> **What is asked**
Please rewrite the material between the lines holding "The image size is (1176, 1018)." and "pos(51,281)", inclusive, substituting "Command" for "Instruction" and leaving everything else unchanged.

> **Exercise data**
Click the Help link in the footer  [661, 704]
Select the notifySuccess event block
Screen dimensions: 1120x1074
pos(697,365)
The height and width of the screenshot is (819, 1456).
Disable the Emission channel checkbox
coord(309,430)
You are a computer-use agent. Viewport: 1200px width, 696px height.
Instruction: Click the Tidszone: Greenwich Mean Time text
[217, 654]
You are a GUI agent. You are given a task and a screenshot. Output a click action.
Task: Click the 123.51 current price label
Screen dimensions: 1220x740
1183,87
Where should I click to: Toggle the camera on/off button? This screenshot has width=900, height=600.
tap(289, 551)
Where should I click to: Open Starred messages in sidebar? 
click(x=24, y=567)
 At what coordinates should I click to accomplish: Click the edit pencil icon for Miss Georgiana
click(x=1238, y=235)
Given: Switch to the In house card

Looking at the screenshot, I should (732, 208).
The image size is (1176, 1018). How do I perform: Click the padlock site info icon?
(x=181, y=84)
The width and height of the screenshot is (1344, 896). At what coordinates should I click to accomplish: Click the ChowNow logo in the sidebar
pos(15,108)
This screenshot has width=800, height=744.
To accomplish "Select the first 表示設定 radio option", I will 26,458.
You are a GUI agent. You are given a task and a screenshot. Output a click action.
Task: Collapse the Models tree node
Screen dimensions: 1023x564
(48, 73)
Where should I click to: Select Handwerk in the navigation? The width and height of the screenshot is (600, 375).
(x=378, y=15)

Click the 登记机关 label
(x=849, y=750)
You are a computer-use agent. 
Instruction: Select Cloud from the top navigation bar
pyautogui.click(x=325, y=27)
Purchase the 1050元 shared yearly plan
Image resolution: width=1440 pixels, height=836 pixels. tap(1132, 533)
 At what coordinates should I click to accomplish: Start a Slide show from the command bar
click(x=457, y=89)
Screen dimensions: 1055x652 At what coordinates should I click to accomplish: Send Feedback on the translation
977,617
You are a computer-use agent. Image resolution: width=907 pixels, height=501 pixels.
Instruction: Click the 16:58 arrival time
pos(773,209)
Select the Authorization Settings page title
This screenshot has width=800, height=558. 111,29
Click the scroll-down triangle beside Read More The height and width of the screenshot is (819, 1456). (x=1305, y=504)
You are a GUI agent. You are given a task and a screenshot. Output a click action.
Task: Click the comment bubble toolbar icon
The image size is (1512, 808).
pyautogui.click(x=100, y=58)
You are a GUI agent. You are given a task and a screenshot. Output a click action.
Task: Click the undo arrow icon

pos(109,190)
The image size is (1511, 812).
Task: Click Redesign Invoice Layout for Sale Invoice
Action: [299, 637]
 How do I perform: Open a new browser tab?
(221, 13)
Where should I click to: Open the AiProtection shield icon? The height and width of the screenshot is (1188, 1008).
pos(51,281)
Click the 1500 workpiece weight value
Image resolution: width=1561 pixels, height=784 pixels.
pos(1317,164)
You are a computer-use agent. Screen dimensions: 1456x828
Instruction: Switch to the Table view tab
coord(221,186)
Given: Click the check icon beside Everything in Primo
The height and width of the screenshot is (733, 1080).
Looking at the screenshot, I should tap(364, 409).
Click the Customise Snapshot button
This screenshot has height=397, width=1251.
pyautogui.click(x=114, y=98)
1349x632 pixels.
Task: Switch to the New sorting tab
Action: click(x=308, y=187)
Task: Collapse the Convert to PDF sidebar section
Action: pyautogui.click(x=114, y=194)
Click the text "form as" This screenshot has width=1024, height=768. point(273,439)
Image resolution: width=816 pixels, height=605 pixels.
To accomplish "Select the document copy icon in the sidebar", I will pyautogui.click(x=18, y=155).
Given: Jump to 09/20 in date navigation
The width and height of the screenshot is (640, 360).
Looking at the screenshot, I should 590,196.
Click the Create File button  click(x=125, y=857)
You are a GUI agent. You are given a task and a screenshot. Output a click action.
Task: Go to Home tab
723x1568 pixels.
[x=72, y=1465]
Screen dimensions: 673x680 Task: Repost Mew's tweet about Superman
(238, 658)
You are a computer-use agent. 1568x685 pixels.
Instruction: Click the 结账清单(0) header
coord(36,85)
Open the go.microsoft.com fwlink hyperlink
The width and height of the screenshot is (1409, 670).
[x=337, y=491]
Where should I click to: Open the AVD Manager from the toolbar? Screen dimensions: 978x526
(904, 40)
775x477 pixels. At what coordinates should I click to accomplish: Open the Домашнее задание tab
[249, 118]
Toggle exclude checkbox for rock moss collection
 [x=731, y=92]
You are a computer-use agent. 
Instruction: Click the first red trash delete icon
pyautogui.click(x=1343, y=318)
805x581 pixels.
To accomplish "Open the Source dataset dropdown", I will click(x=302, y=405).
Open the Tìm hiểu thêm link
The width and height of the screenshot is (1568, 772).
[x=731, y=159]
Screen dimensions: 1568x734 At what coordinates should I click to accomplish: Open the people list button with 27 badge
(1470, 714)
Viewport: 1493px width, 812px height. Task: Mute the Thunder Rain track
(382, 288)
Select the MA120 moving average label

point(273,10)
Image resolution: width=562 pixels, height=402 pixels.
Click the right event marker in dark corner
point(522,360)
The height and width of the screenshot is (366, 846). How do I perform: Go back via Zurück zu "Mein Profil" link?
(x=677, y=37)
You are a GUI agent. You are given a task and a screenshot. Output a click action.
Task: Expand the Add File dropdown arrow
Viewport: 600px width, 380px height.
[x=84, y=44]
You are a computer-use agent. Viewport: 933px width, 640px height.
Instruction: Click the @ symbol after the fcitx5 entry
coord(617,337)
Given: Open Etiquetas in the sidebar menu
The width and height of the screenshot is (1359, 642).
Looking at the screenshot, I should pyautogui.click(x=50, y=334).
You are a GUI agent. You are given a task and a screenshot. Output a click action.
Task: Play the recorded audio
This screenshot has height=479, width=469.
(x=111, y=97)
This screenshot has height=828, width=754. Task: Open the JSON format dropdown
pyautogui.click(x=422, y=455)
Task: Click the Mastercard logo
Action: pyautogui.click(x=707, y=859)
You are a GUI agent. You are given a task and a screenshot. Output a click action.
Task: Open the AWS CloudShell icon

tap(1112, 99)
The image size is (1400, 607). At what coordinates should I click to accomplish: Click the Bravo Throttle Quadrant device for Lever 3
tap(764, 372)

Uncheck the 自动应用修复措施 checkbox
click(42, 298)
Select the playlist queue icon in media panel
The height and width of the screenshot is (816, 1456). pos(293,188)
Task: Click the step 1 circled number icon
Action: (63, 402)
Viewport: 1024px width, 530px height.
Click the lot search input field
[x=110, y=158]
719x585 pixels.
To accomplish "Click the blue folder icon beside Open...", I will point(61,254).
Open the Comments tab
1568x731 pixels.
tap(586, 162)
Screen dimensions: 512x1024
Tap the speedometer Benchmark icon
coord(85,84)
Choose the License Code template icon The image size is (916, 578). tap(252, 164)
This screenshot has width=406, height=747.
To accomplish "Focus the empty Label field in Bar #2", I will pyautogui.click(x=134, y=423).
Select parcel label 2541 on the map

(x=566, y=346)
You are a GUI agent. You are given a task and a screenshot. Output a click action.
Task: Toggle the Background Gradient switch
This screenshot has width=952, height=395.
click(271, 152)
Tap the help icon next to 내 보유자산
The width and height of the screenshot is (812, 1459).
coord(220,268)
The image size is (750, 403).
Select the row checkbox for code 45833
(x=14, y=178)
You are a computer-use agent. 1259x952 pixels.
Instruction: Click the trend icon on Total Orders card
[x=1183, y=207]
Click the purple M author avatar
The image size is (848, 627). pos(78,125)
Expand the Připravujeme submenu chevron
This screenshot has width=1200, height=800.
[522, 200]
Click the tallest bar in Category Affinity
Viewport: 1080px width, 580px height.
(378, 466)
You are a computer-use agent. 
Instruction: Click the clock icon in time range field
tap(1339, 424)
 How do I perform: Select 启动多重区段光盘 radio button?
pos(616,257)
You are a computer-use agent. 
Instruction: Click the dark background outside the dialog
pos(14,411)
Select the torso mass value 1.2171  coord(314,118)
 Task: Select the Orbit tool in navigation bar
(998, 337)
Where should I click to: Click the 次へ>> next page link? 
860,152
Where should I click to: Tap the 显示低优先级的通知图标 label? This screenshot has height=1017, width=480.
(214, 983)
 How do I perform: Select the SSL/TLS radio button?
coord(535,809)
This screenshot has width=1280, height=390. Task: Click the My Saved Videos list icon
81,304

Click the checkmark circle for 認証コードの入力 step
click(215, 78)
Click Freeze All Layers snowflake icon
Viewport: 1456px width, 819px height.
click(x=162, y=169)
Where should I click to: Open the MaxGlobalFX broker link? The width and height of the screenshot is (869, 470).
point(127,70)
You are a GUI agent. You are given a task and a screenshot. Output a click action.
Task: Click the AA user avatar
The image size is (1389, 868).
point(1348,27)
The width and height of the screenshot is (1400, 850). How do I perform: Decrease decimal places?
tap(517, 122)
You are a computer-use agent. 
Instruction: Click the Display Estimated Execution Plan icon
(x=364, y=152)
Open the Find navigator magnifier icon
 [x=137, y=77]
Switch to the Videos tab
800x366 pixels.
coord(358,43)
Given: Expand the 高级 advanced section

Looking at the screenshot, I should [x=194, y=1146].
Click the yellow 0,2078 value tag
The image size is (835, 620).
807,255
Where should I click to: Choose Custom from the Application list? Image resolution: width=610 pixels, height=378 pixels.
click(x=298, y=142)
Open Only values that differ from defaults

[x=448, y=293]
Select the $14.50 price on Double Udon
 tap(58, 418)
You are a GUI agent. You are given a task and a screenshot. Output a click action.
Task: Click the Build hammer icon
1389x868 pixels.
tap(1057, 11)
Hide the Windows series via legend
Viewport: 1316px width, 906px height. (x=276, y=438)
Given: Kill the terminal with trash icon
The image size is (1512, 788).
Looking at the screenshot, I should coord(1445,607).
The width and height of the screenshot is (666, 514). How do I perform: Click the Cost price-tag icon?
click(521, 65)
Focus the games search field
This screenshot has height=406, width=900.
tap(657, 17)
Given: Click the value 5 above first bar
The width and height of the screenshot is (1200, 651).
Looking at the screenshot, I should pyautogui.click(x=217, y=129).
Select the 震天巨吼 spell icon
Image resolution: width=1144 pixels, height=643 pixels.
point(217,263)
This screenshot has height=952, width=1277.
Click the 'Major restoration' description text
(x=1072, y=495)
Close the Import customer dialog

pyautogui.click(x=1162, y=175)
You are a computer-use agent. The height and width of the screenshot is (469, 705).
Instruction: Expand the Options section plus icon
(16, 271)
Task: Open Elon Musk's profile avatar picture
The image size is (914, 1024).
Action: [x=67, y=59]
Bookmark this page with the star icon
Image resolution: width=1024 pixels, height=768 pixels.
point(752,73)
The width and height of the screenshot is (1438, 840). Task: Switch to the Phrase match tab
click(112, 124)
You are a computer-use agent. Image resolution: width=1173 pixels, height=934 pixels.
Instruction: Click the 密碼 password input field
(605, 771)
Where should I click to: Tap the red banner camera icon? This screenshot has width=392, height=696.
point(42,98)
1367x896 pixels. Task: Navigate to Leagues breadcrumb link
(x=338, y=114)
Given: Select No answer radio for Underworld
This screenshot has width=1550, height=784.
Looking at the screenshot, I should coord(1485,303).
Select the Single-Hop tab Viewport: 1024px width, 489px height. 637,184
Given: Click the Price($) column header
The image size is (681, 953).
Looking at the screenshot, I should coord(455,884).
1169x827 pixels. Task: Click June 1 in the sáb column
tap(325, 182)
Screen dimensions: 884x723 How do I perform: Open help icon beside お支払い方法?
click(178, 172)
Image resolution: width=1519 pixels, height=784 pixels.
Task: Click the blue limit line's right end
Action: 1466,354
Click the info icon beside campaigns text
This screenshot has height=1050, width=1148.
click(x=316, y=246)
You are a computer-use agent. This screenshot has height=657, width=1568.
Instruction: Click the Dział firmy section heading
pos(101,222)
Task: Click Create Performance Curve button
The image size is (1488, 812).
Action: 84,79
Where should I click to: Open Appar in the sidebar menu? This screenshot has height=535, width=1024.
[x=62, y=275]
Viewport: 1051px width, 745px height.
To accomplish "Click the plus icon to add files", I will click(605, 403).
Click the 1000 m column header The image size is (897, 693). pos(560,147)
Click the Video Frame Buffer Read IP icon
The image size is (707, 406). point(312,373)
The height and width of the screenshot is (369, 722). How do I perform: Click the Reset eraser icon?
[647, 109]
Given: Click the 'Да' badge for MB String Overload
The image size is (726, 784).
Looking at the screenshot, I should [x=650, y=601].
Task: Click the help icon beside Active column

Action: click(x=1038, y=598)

> **Solution to the exercise**
The image size is (1176, 1018). How do I perform: Click the padlock site info icon?
(x=181, y=84)
The width and height of the screenshot is (1344, 896). At what coordinates should I click to accomplish: Click the ChowNow logo in the sidebar
pos(15,108)
This screenshot has width=800, height=744.
To accomplish "Select the first 表示設定 radio option", I will 26,458.
You are a GUI agent. You are given a task and a screenshot. Output a click action.
Task: Collapse the Models tree node
Screen dimensions: 1023x564
(48, 73)
Where should I click to: Select Handwerk in the navigation? The width and height of the screenshot is (600, 375).
(x=378, y=15)

Click the 登记机关 label
(x=849, y=750)
You are a computer-use agent. 
Command: Select Cloud from the top navigation bar
pyautogui.click(x=325, y=27)
Purchase the 1050元 shared yearly plan
Image resolution: width=1440 pixels, height=836 pixels. tap(1132, 533)
 At what coordinates should I click to accomplish: Start a Slide show from the command bar
click(x=457, y=89)
Screen dimensions: 1055x652 At what coordinates should I click to accomplish: Send Feedback on the translation
977,617
You are a computer-use agent. Image resolution: width=907 pixels, height=501 pixels.
Command: Click the 16:58 arrival time
pos(773,209)
Select the Authorization Settings page title
This screenshot has width=800, height=558. 111,29
Click the scroll-down triangle beside Read More The height and width of the screenshot is (819, 1456). (x=1305, y=504)
You are a GUI agent. You are given a task and a screenshot. Output a click action.
Task: Click the comment bubble toolbar icon
The image size is (1512, 808).
pyautogui.click(x=100, y=58)
You are a GUI agent. You are given a task and a screenshot. Output a click action.
Task: Click the undo arrow icon

pos(109,190)
The image size is (1511, 812).
Task: Click Redesign Invoice Layout for Sale Invoice
Action: [299, 637]
 How do I perform: Open a new browser tab?
(221, 13)
Where should I click to: Open the AiProtection shield icon? The height and width of the screenshot is (1188, 1008).
pos(51,281)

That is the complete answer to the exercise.